A huge luminous star has been inaugurated on the second highest tower of the Sagrada Familia in Barcelona.

In front of thousands of people on the streets around the church, the Cardinal and Archbishop of Barcelona, ​​Joan Josep Omella, gave the blessing to the "Star of Bethlehem" on Wednesday evening after a Holy Mass.

The bright light inside the twelve-pointed star made of steel and glass, which weighs five and a half tons and measures 7.5 meters from point to point, was lit shortly before 8 p.m. at a height of 138 meters.

Antoni Gaudí was following the ceremony "certainly deeply moved from heaven," said Cardinal Omella at the inauguration.

The Catalan architect, run over by a tram in 1926, designed the Roman Catholic basilica.

The construction that began in 1882 has not yet been completed.

According to recent estimates, the basilica will not be finished before 2030.
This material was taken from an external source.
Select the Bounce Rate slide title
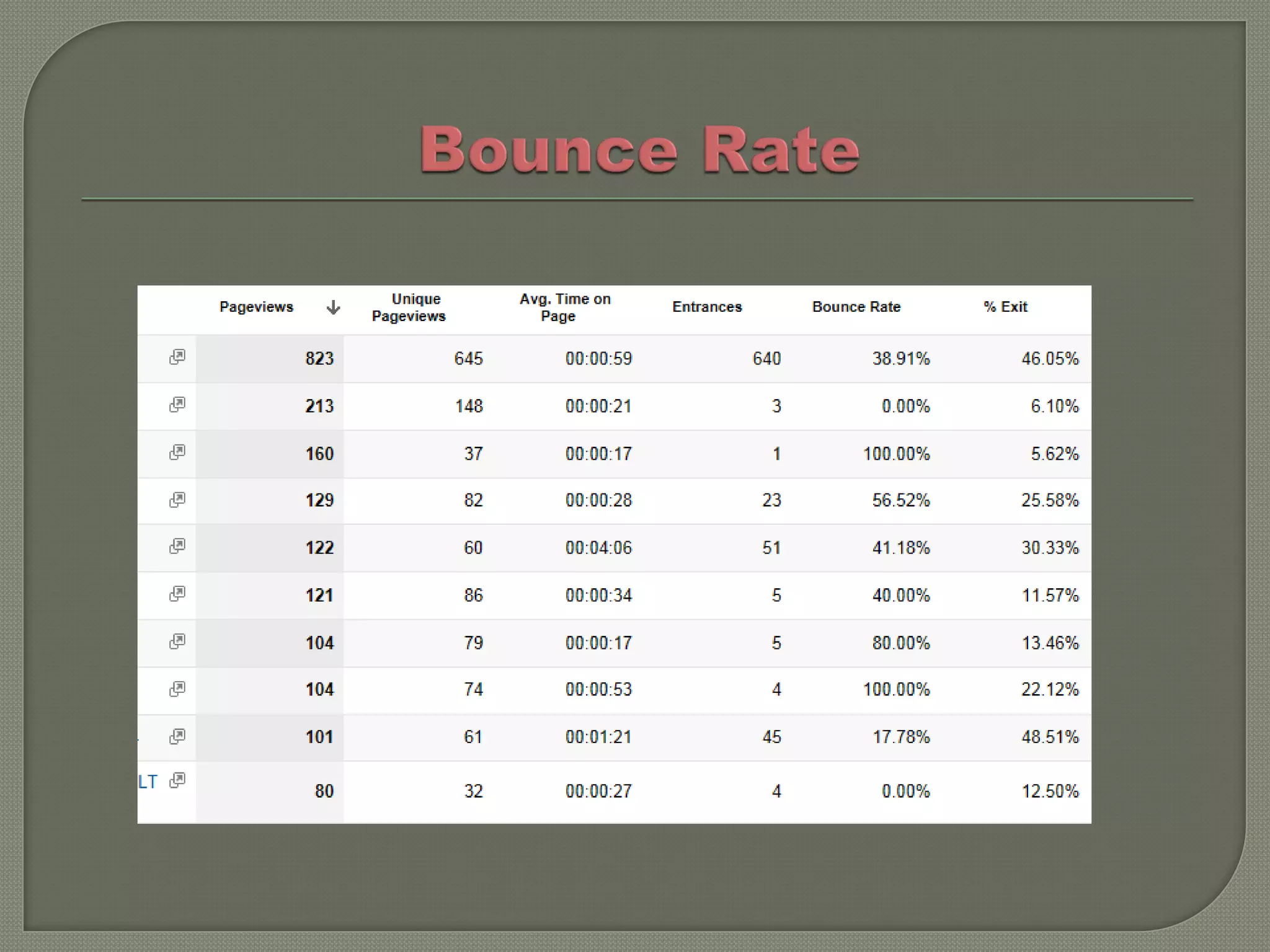The width and height of the screenshot is (1270, 952). click(x=639, y=149)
The star on the tower, which costs around 1.5 million euros and is dedicated to the Virgin Mary, is intended to catch and reflect sunlight during the day.

In the evening, spotlights will illuminate the colossus made of steel and glass from the inside - and thus “change the Barcelona skyline forever and ever” and contribute to ending “the great darkness of the pandemic,” as Omella explained.
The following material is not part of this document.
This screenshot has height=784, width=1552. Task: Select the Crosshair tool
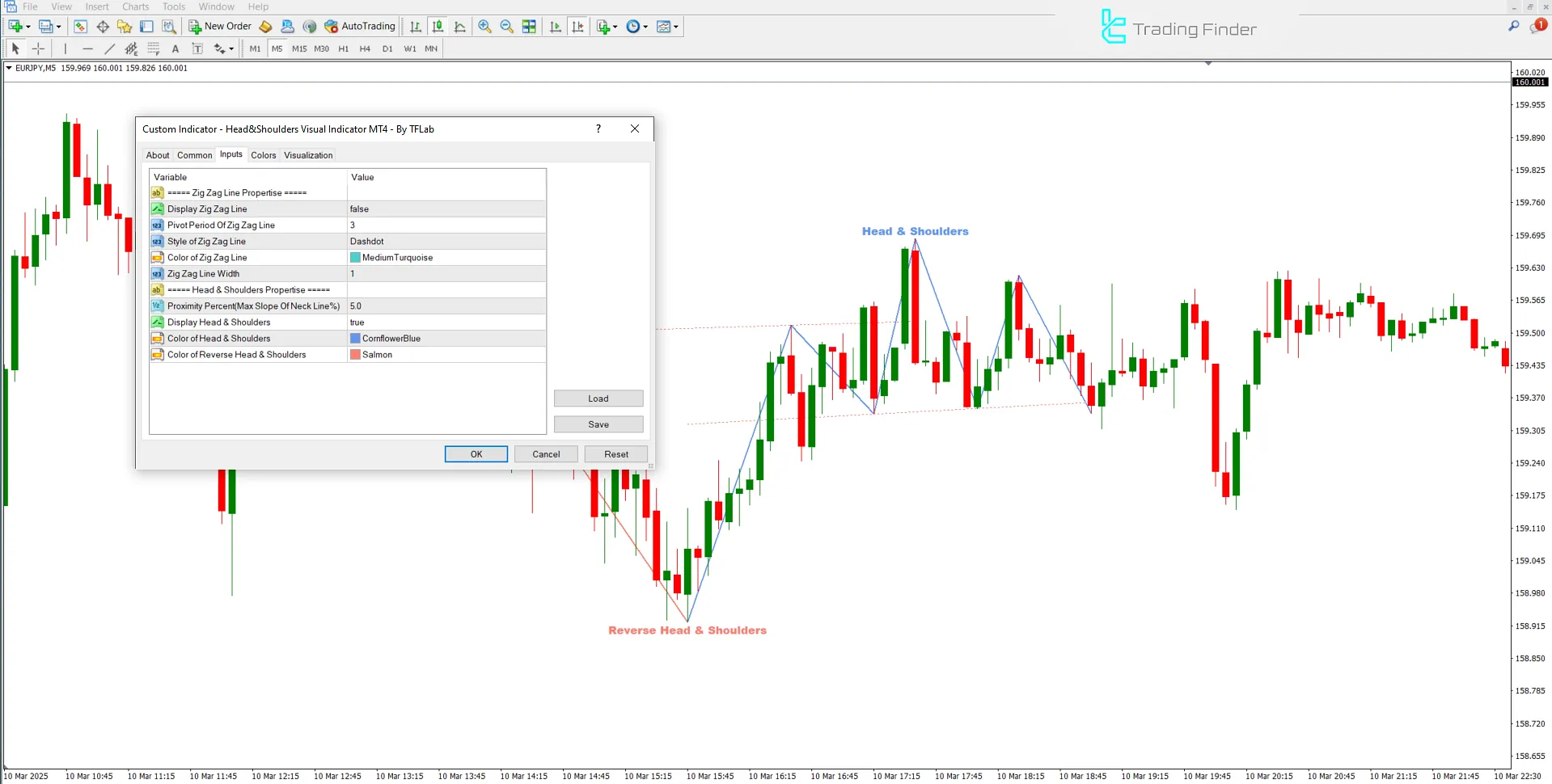pyautogui.click(x=38, y=48)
And not only the star will shine.

The entire Marienturm, which, unlike the bell towers, is hollow on the inside, should shine brightly every evening with its almost 800 windows.

A huge festival of lights during the pre-Christmas Advent season.

Marienturm completed after 140 years

The star changes the skyline of the Spanish Mediterranean metropolis.

Especially in the evening you will see it shining from afar over Barcelona.

Many passers-by who witnessed the coronation of the Marienturm were perhaps not even aware of what a historical moment they were allowed to attend.

It took 140 years until the second largest tower was finally completed.

And after all, 44 years have passed since the completion of the apostle towers.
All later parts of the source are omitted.